Exercise description: Each record that follows should be duplicated exactly, except for its pictures.

Stored items
►

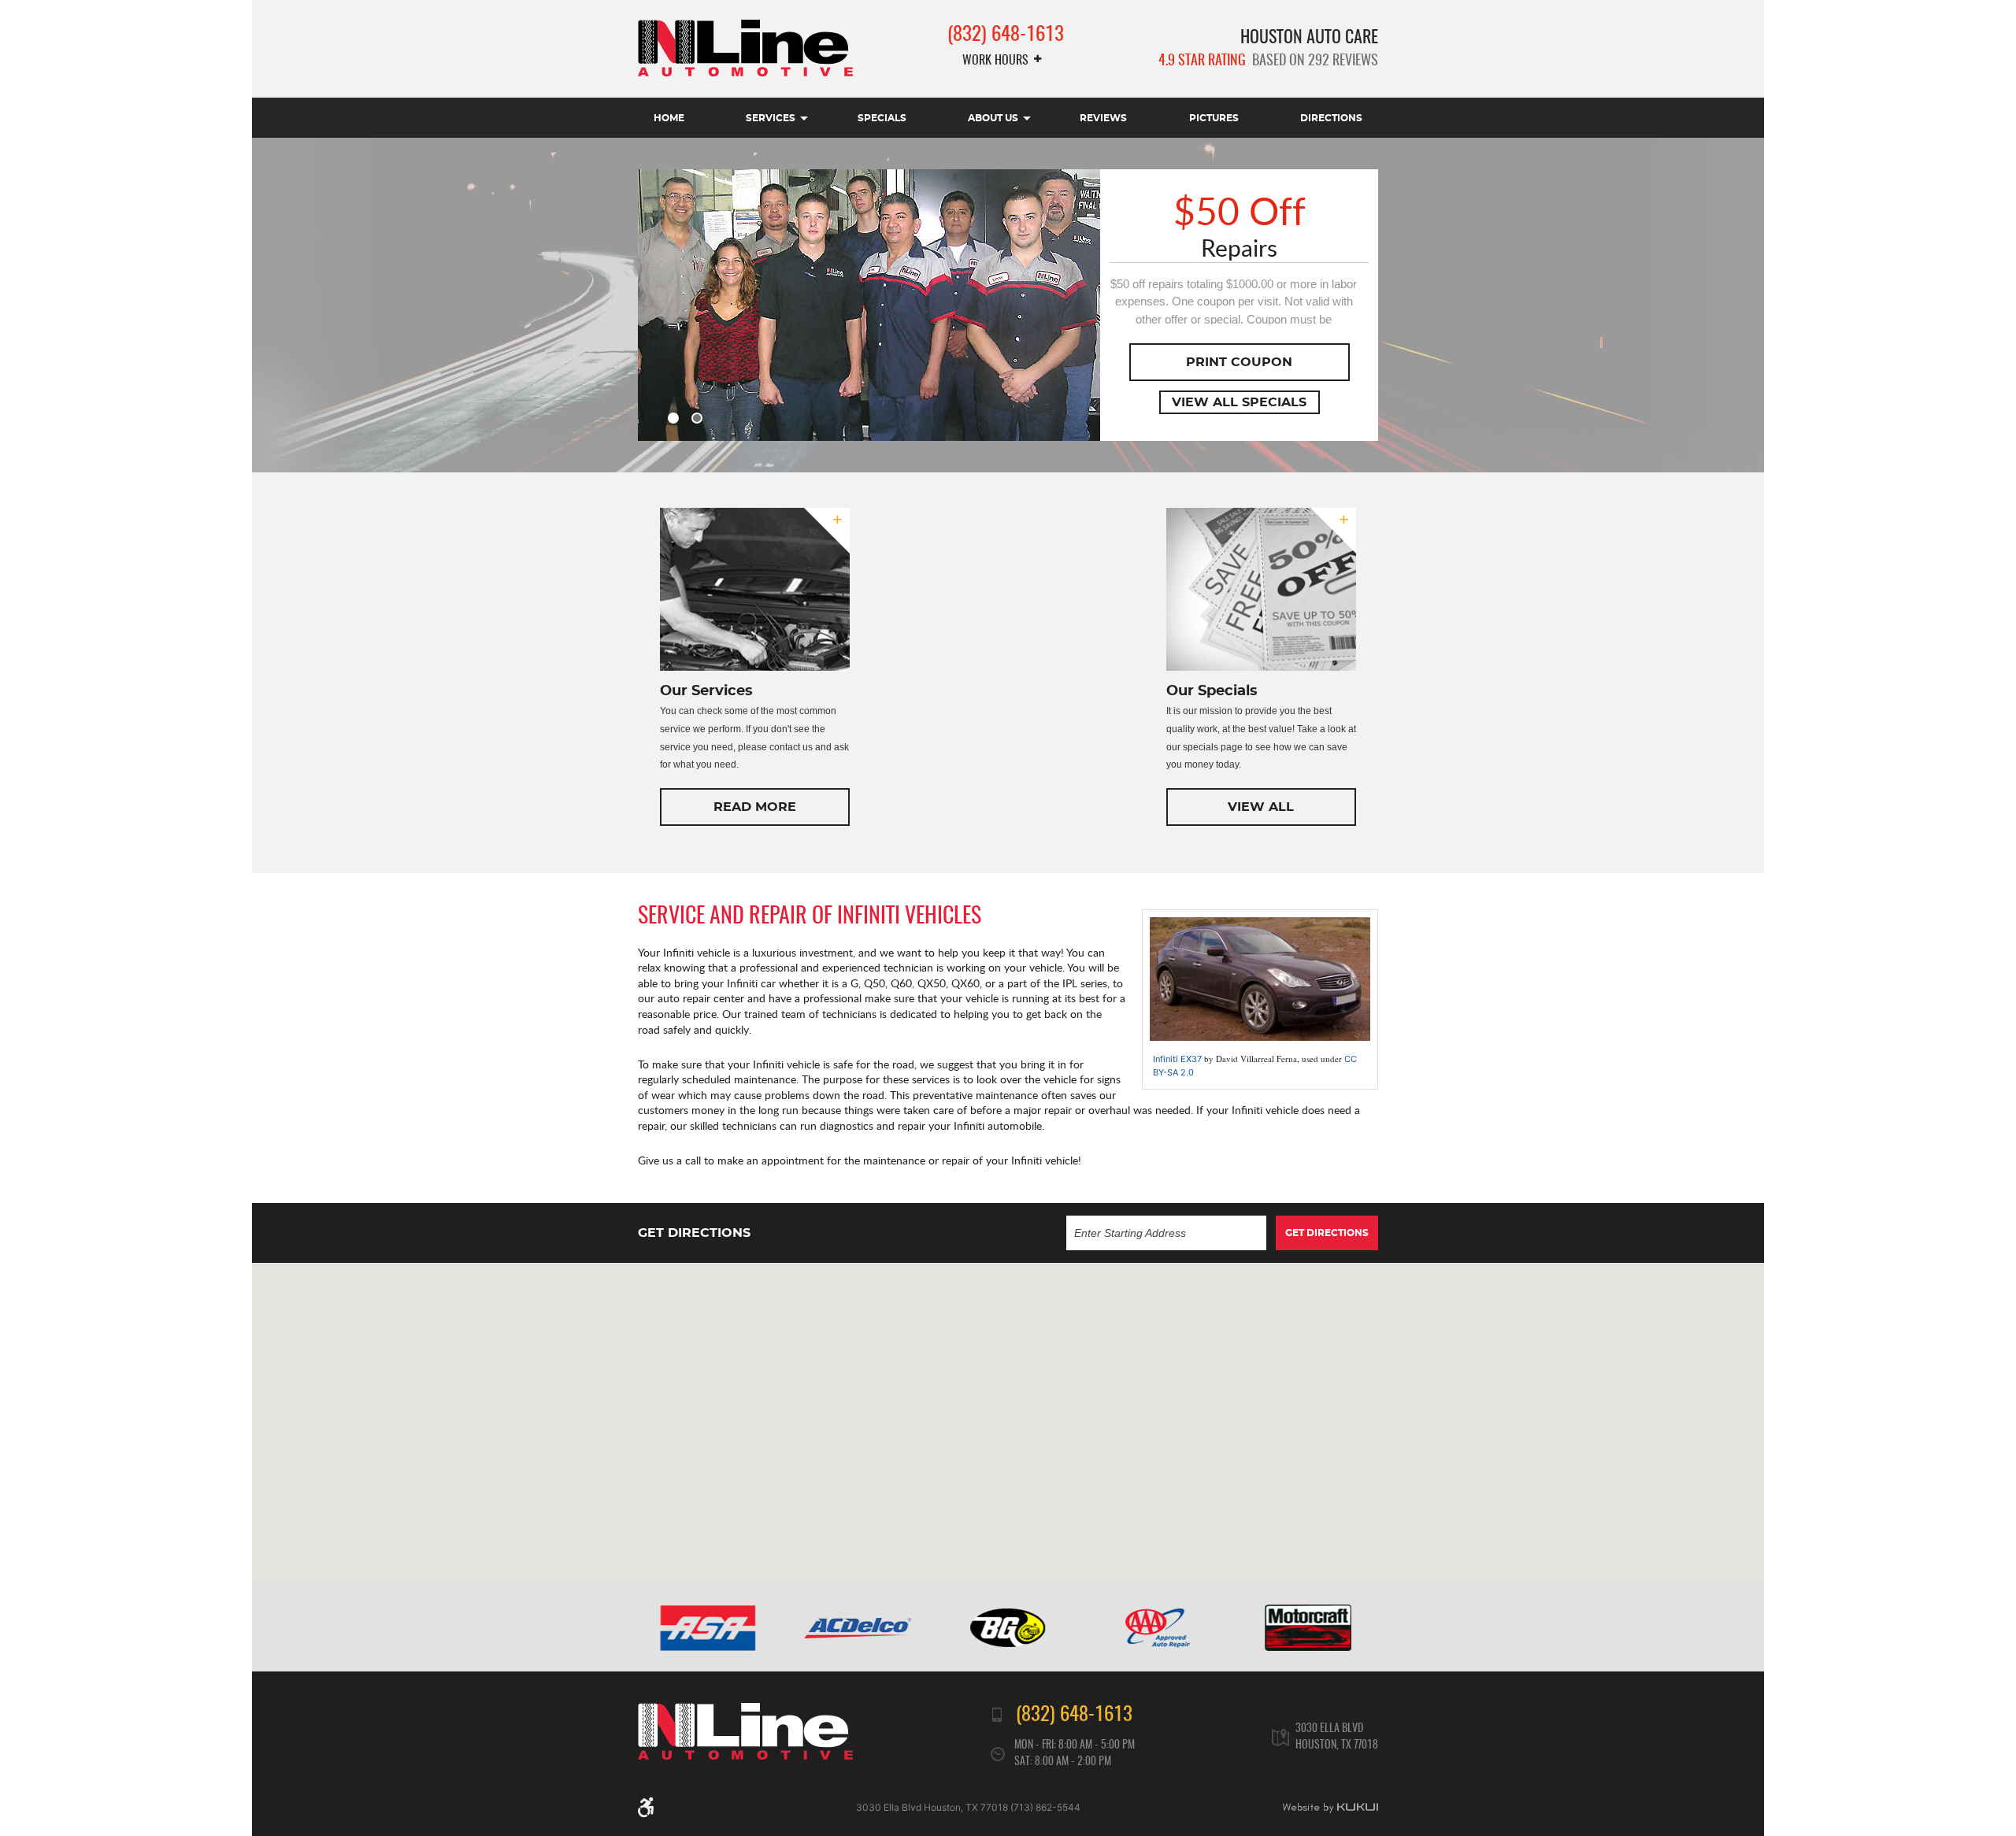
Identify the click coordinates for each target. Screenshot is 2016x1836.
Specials (882, 118)
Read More (754, 807)
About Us (993, 118)
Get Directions (1327, 1233)
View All (1261, 807)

◄

Result of this exercise:
Identify the click coordinates for each target. Screenshot is 2016x1836.
Specials (882, 118)
Read More (754, 807)
About Us (993, 118)
Get Directions (1327, 1233)
View All (1261, 807)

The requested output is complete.